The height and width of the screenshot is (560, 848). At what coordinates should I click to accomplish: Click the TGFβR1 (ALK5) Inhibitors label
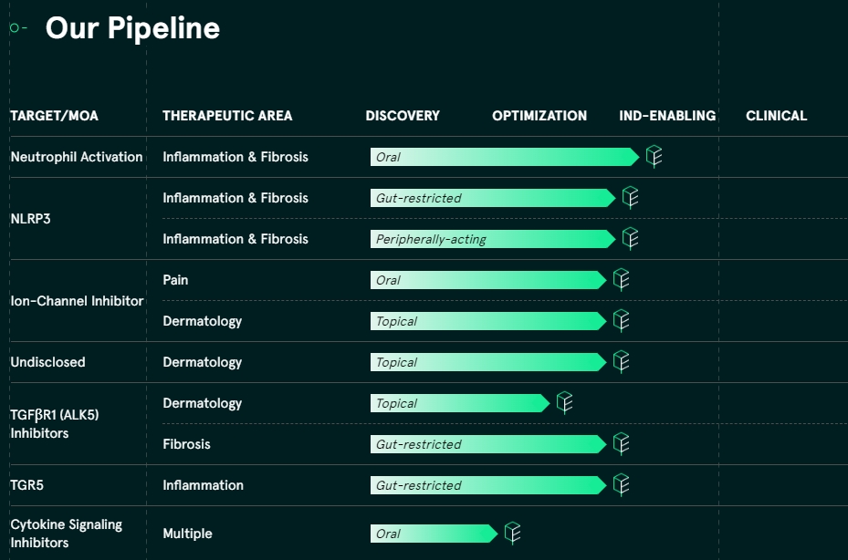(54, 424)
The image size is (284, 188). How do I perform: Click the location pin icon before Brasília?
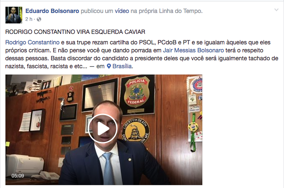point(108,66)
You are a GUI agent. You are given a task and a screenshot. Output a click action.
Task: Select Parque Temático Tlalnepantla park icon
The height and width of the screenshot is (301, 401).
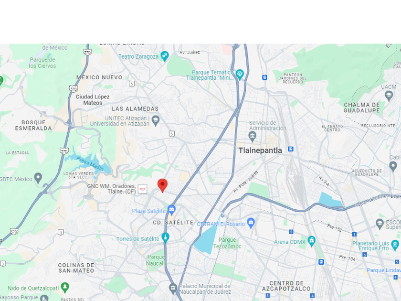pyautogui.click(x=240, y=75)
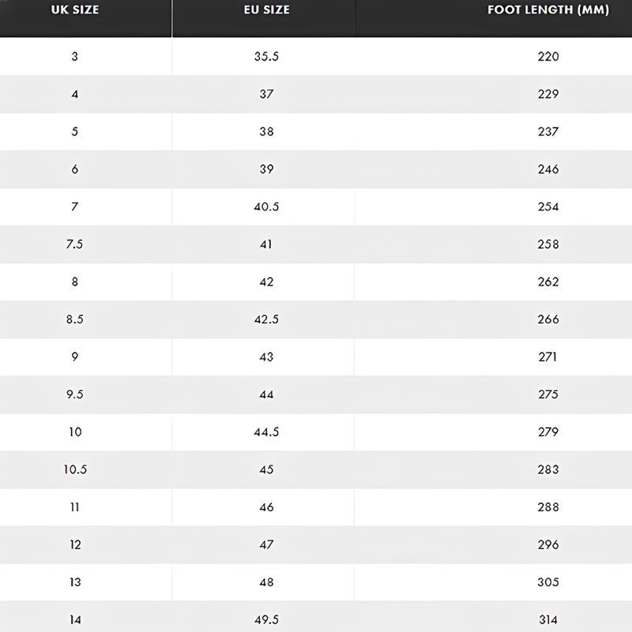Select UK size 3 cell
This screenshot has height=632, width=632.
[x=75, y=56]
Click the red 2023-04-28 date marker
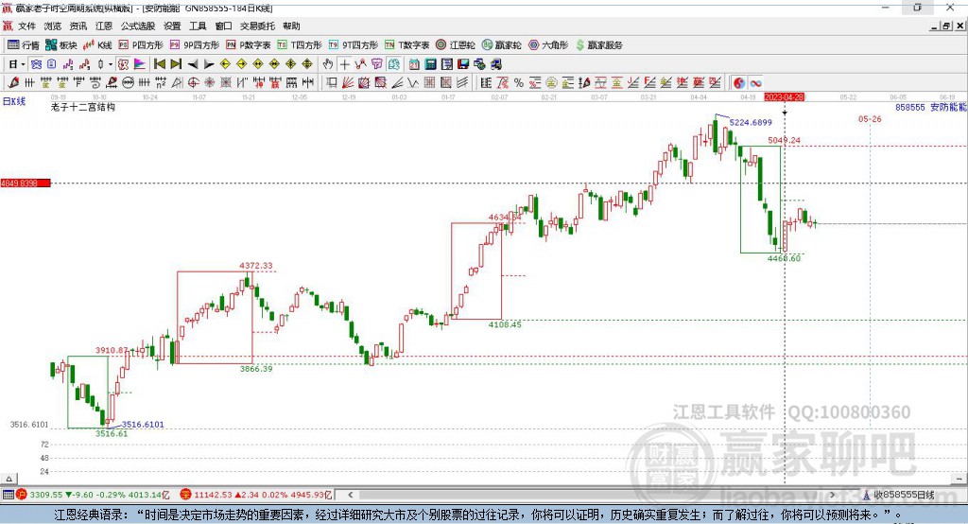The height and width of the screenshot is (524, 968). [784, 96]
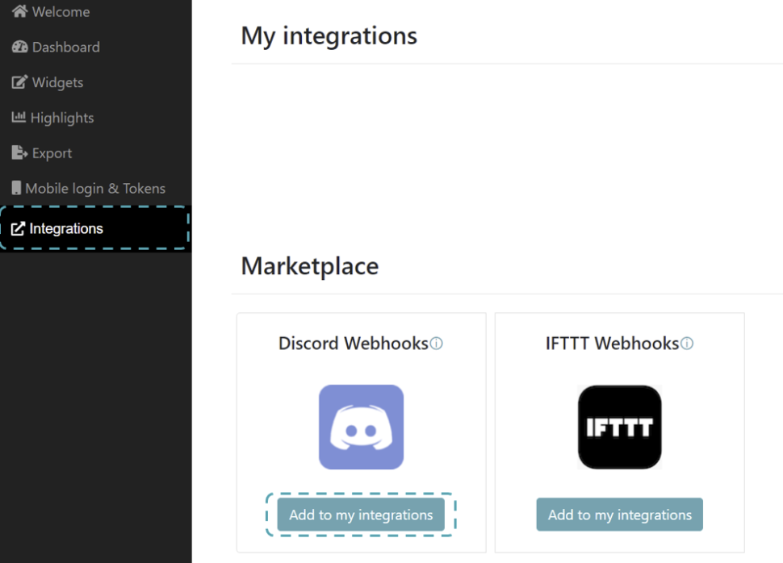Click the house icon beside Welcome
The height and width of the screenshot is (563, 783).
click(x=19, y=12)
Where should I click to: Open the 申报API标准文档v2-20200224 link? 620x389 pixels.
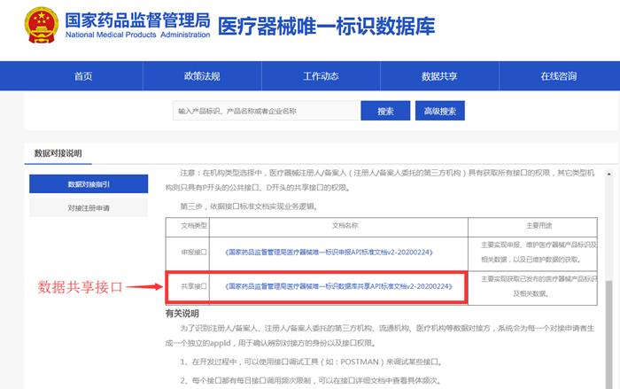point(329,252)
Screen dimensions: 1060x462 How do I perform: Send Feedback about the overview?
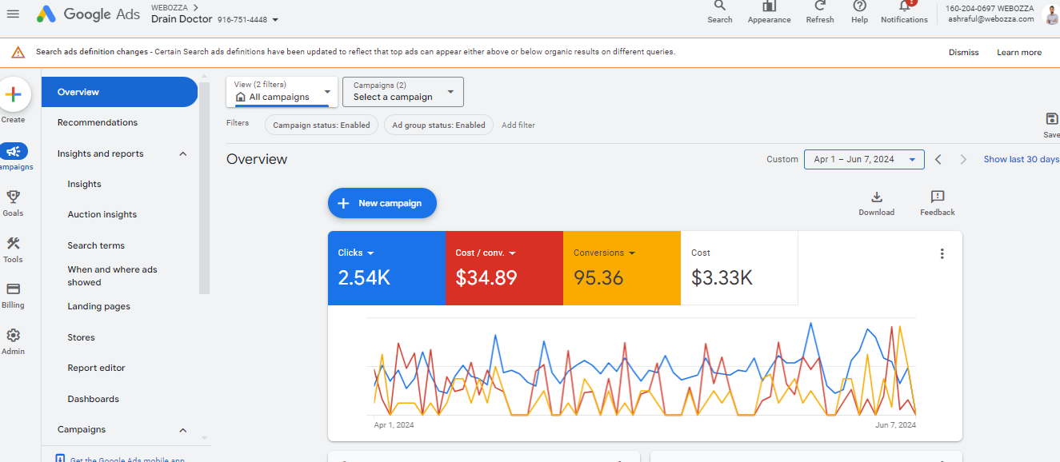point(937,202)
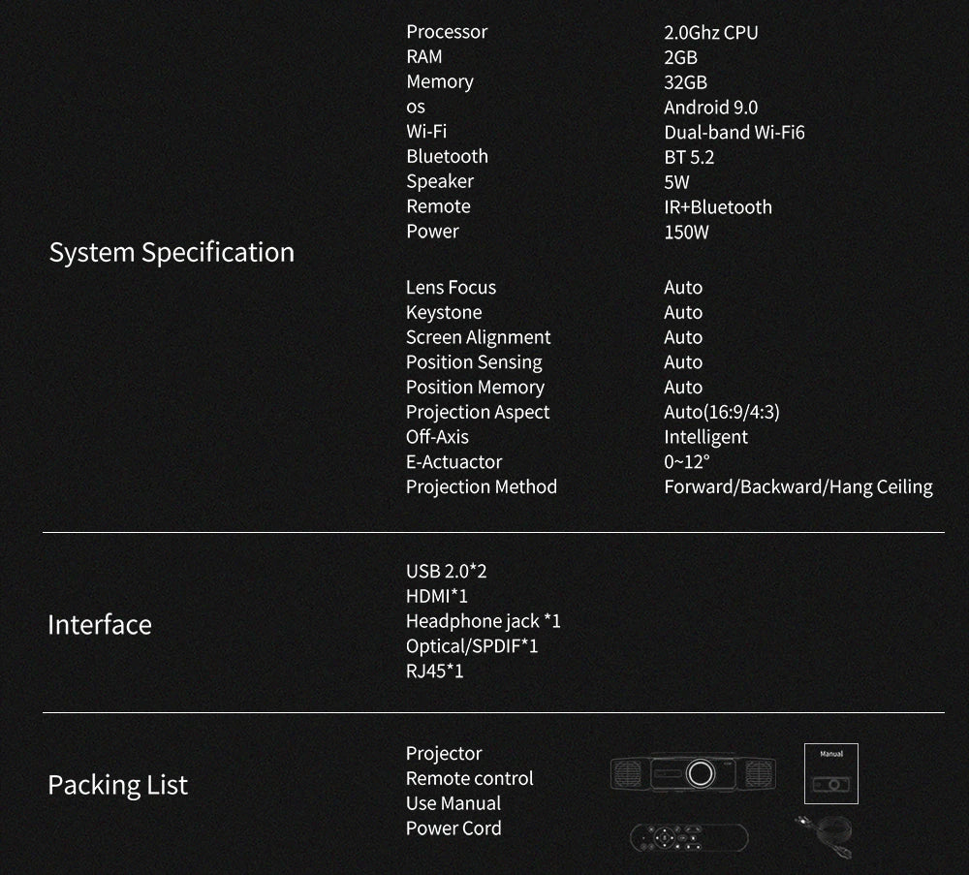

+===+

• What you have to do
In the records above, locate the line with "Task: Select Parque"; output it and each line after it through the last one, exactly, omitting pictures.

• Reply to the task
Task: Select Parque Temático Tlalnepantla park icon
The height and width of the screenshot is (301, 401).
pyautogui.click(x=240, y=75)
Select UK size 3 cell
This screenshot has height=632, width=632.
[x=75, y=56]
Click the red 2023-04-28 date marker
The height and width of the screenshot is (524, 968). [784, 96]
Click the house icon beside Welcome
The height and width of the screenshot is (563, 783).
click(x=19, y=12)
Where should I click to: Open the 申报API标准文档v2-20200224 link? 620x389 pixels.
point(329,252)
Screen dimensions: 1060x462 How do I perform: Send Feedback about the overview?
point(937,202)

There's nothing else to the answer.